How do I sort data by the last update date in Cassandra?

1.3k views Asked by At

I need advice to correctly design the table in Cassandra. I need to get a sorted list of all the books. Sorting is performed by the date of the last update. Each time a particular book is purchased, the number_of_buyers column is updated. Also, I need to update the value of the updated_at column. The problem is the updated_at column is the clustering key which is the part of the primary key. We can't update values in columns that are part of the primary key.

create table books (
   book_id uuid,
   created_at timestamp,
   updated_at timestamp,
   book_name varchar,
   book_author varchar,
   number_of_buyers int,
   primary key (book_id, updated_at)
) with clustering order by (updated_at desc);

Another example:

create table chat_rooms (
   chat_room_id uuid,
   created_at timestamp,
   updated_at timestamp,
   last_message_content varchar,
   last_message_author varchar,
   unread_messages_number int,
   primary key (chat_room_id, updated_at)
) with clustering order by (updated_at desc);

Each chat room has the latest message. This information is always changing. In cases of change, I want to put the chat room at the top of the list. Classic behavior in many messengers.

1

There are 1 answers

5
Aaron On

So for sure; you are going to need to partition on something different. The trick is going to be finding the right balance of query flexibility (your obvious need here) while avoiding unbound partition growth.

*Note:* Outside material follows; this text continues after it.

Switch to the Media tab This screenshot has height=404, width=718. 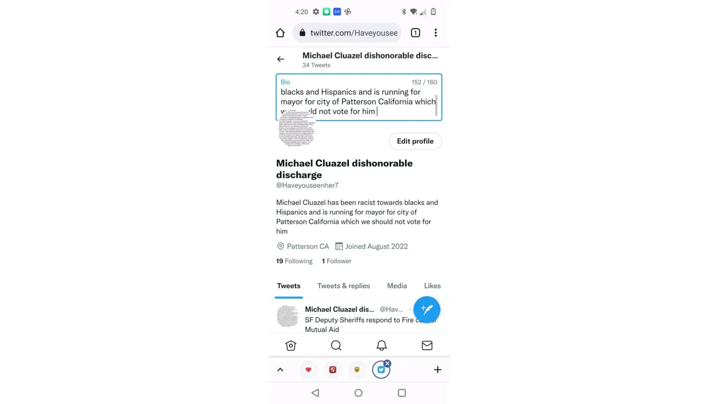397,286
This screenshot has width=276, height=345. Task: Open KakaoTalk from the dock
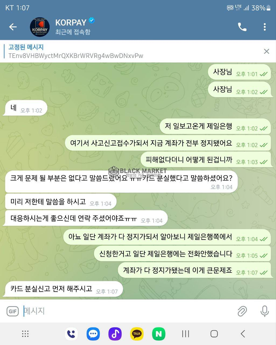[137, 334]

For the books table, is it possible to partition on something like category? You know, like horror, fantasy, graphic novel, non-fiction, instructional, etc..?

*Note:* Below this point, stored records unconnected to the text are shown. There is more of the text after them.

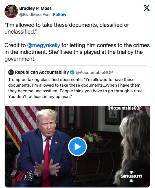The width and height of the screenshot is (155, 188).
Task: Open the Republican Accountability account name
Action: pos(42,72)
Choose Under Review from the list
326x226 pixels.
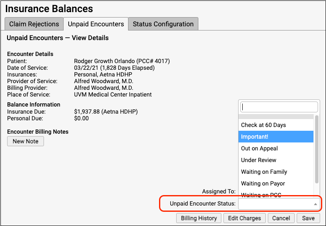[x=276, y=160]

CREATE TABLE book_events (
   book_id uuid,
   created_at timestamp,
   updated_at timestamp,
   book_name varchar,
   book_author varchar,
   number_of_buyers int,
   category text,
   PRIMARY KEY (category, book_name, updated_at, book_id)
) WITH CLUSTERING ORDER BY (book_name ASC,updated_at DESC,book_id ASC);

For the PRIMARY KEY definition, we can partition on category, and then cluster on book_name and updated_at, with book_id on the end (for uniqueness). Then, INSERT a new row for each sale event. On the query (after inserting a few rows), use the MAX aggregation on updated_at while using the GROUP BY clause on book_name.

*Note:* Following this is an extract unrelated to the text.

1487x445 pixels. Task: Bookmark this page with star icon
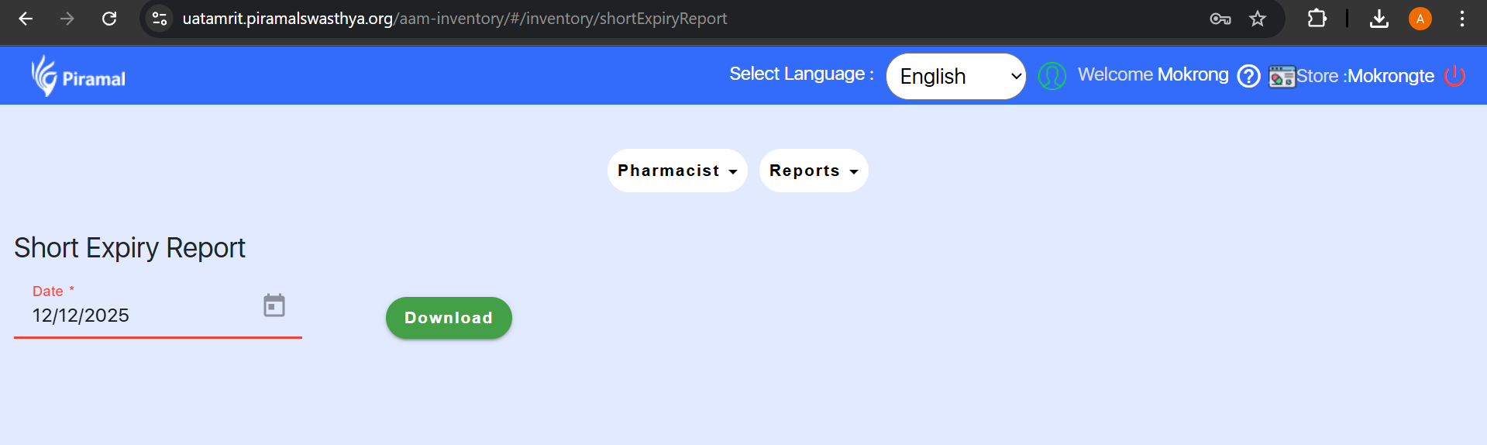[1257, 19]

SELECT book_name,book_author,number_of_buyers,MAX(updated_at) FROm book_events 
 WHERE category='Computers & Technology' GROUP BY book_name;

 book_name                       | book_author                                                | number_of_buyers | system.max(updated_at)
---------------------------------+------------------------------------------------------------+------------------+---------------------------------
  Mastering Apache Cassandra 3.x |                                Aaron Ploetz, Teja Malepati |               52 | 2020-10-05 14:29:33.134000+0000
 Seven NoSQL Databases in a Week | Aaron Ploetz, Devram Kandhare, Brian Wu, Sudarshan Kadambi |              163 | 2020-10-05 14:29:33.142000+0000

(2 rows)

The only other consideration, is what to do with the obsoleted sale rows. You could delete them as you go, depending on the write frequency, of course. The most-optimal solution would be to consider the cadence of sales, and apply a TTL.

This solution is definitely not complete as-is, but I hope it leads you in the proper direction.